In tone, they're closer to a Carry On film than a Hallmark romcom, packed with slapstick, double entendres, off-colour jokes and fruity ladies in revealing outfits. Think festive bunga bunga.
Many people can't stand them for that reason, but bad taste or not, they're part of Italian pop culture.
If you're going to sample one this Christmas, start with the mother of all cinepanettoni: Vacanze di Natale ('Christmas Holidays'), the film that started the tradition back in 1983.
READ ALSO: Seven classic films to watch for an Italian Christmas
San Silvestro
In most other countries, New Year's Eve is just New Year's Eve, but in Italy, it's yet another saint's feast day: that of San Silvestro, a pope about whom little is known beyond the fact that he died on December 31st.
Italians celebrate San Silvestro in much the same way as everyone else around the world: with New Year's Eve parties (veglioni di Capodanno), fireworks (fuochi d'artificio), counting down to midnight (fare il conto alla rovescia) and toasts (brindisi) when it arrives.
More local traditions include eating lentils, playing tombola (a kind of bingo), giving and wearing red underwear for luck, and chucking your junk out the window in preparation for new beginnings.
READ ALSO: Why is bingo so popular in Italy at Christmas?
Capodanno
After dancing the night away for San Silvestro, it's time to get your resolutions in order as you wake up to Capodanno – literally, the 'head of the year'.
As in most countries, in Italy this is a public holiday, giving those suffering from the previous night's festivities a chance to recover.
For the hardier amongst us, it's an opportunity to participate in local New Year customs like jumping in the River Tiber, an annual Roman tradition that dates back to 1946.
READ ALSO: Seven can’t-miss New Year’s Eve events in Italy in 2025
Epifania
Christmas in Italy lasts well into the New Year, wrapping up on January 6th, with Epifania, or Epiphany.
That’s when the Three Wise Men finally complete their journey and make it to the stable to find baby Jesus in his crib.
It used to be the day on which Italian children would receive their Christmas presents; these days, that tends to happen on December 24th or 25th, as in the US and UK.

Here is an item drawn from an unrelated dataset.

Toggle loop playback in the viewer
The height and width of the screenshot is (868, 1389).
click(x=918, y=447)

Nonetheless, it’s a public holiday, so children and parents alike still receive the gift of closed schools and a day off work.
Befana
In many parts of the world, Babbo Natale gets all the glory, but not in Italy.

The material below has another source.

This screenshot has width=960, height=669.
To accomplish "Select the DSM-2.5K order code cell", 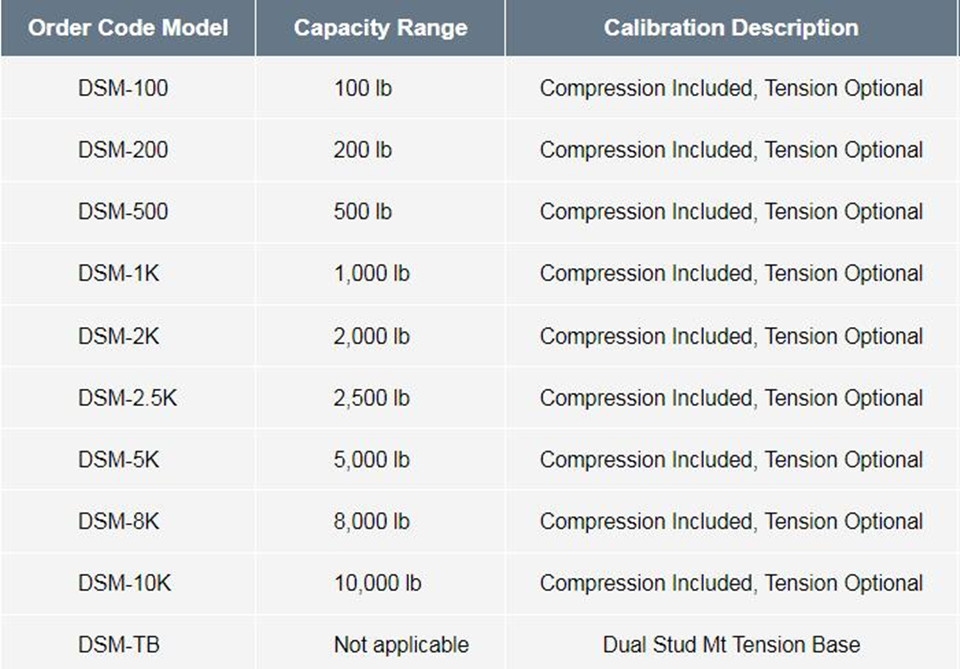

Here, the Christmas witch La Befana hops on her broomstick to distribute presents to boys and girls on the vigilia dell'Epifania, or the eve of Epiphany.
Legend holds that the Three Wise Men came to her house and invited her to join their search for Christ. She was too busy with housework so declined, but later changed her mind, and to this day is still searching for the child, leaving presents for any good children she comes across.
READ ALSO: La Befana: How Italy celebrates a witch on January 6th
Neve
If you’re in northern Italy this Christmas (or even some more mountainous parts of the centre and south), you may be lucky enough to experience neve, or snow.
Like ‘snow’, neve is an uncountable noun, meaning it doesn’t have a singular form in its own right. A fiocco di neve is a snowflake, and a pupazzo di neve is a snowman (literally, a snow doll).
To snow is nevicare, and if you're dreaming of a white Christmas, that's a direct translation into Italian: it's a bianco Natale you're hoping for.
Slitta
Babbo Natale could never make it through all that neve without suitable transport options – he’ll need his trusty sleigh, or slitta driven by his reindeer (renna).
And if your dream of waking up to a bianco Natale comes true and you want to imitate Santa on your own toboggan or sledge, you’ll be climbing into a slittino.
As you might be able to infer from these nouns, the verb slittare means to slide or slip.
While this is very much a physical action engaged in by tobogganers, it can also be used figuratively – you’ll often see it crop up in Italian news headlines, referencing things like parliamentary deadlines being pushed (‘sliding’) back.